貸出金残高を預金残高で割った値のことを「預貸率(よたいりつ)」と言います。この値が大きいほど貸出が活発に行われており、景気が良い状態、
逆に低いときは企業の投資意欲が低く景気が悪い状態とされています。



2021年9月末の時点で国内106の銀行を合算での預貸率は約60%と
過去最低の水準でした(出典:商工リサーチ)。もともとデフレから脱却していなかった日本経済にコロナの影響も重なり、融資が伸び悩んでいることが分かります。
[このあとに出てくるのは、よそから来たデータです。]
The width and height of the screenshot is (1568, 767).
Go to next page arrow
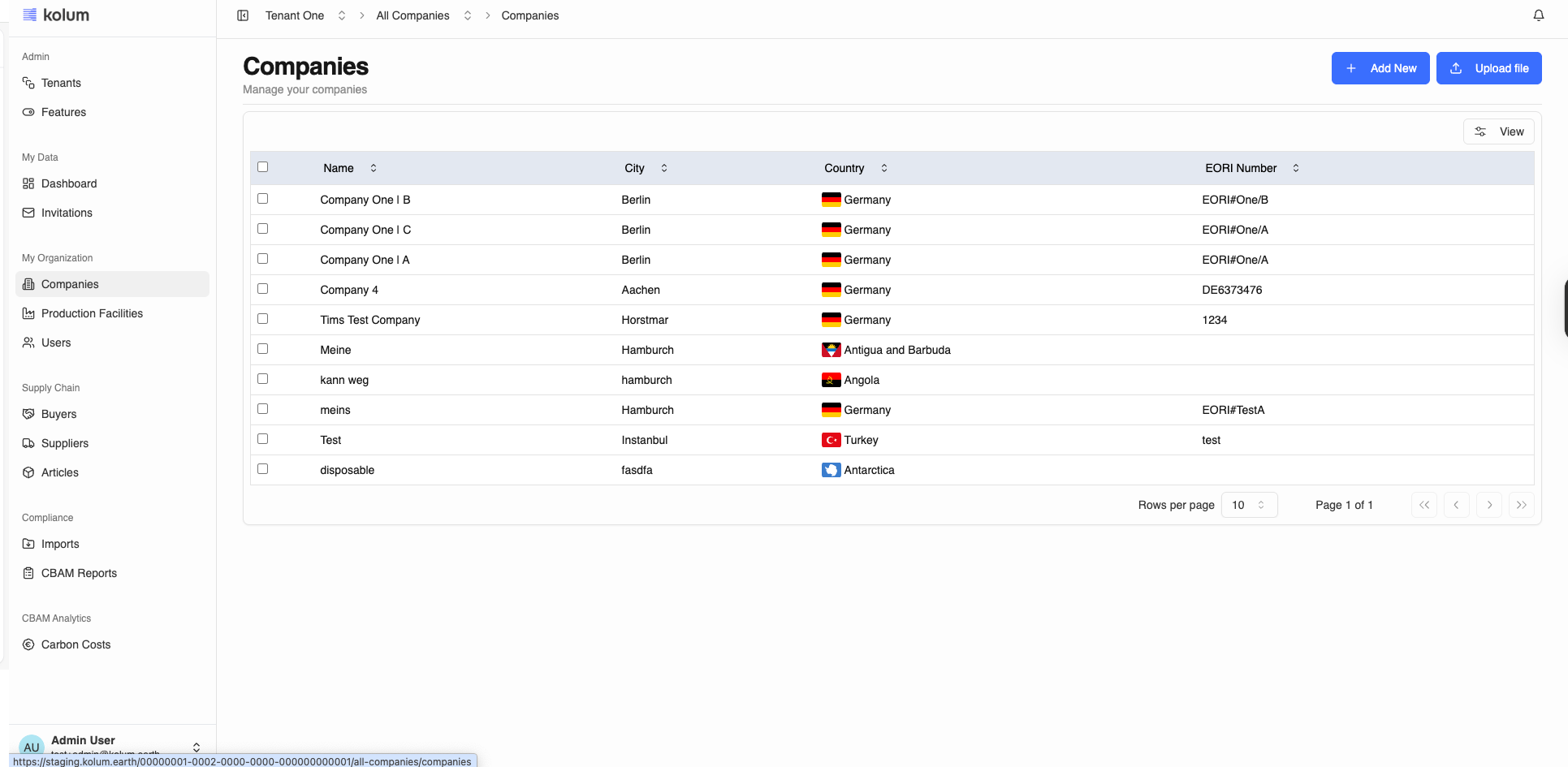1488,505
さて、この預貸率ですが、信用創造の仕組を理解したうえであらためて見直してみると、不思議なことに気が付きます

どういうことかというと、正しい信用創造の理解をすれば、貸し出しをした瞬間に同額の預金が生まれ、返済したときに貸出金、預金の両方が消滅する(減少する)わけですから、預貸率というのは全体でみたら常に100%じゃないとおかしいんじゃないの?という疑問です(※預金口座から現金を引き出したり、逆に現金を預け入れたりもしますが、預金残高に比べれば影響は小さいです)。
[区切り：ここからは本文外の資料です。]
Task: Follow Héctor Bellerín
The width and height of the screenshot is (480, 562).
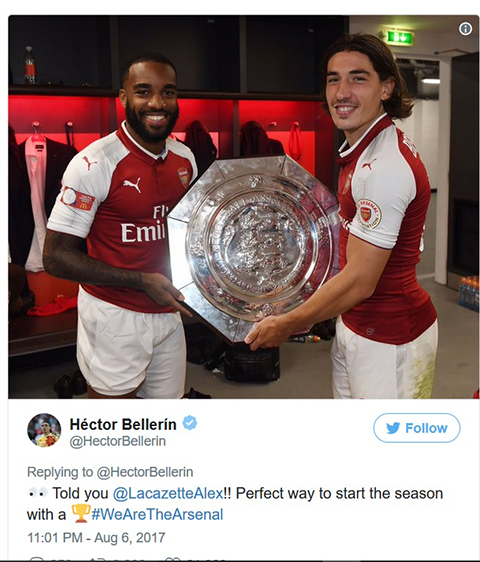Action: click(x=417, y=428)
多くの人は、銀行は預金を預け入れてもらってそのうちの一部を貸し出しに回していると考えるので、預貸率が100%を下回っていても疑問には感じないことでしょう。

では、なぜ預貸率は全体としては100%を下回っているのでしょうか?
もったいぶっても仕方ないので、答えを言います。それは預金が増える要因が銀行による融資以外にもあるからです。それは何かというと、政府が財政支出をした時です

政府の予算に基づく支出には、例えば年金の支払いとか、道路やダムなどの公共工事の代金の支払いがあります。政府が年金受給者や公共事業を行った業者に対して支払いを行った時、分母の預金だけが増加します。したがって、全体として預貸率は100%を下回るのです。

個別企業の預貸率

銀行は企業に対して融資を行う時だけでなく、その後も継続して融資先企業の経営状態を分析します。企業の経営状況が悪くなって、返済を受けられなくなると銀行にとって損失になるからです。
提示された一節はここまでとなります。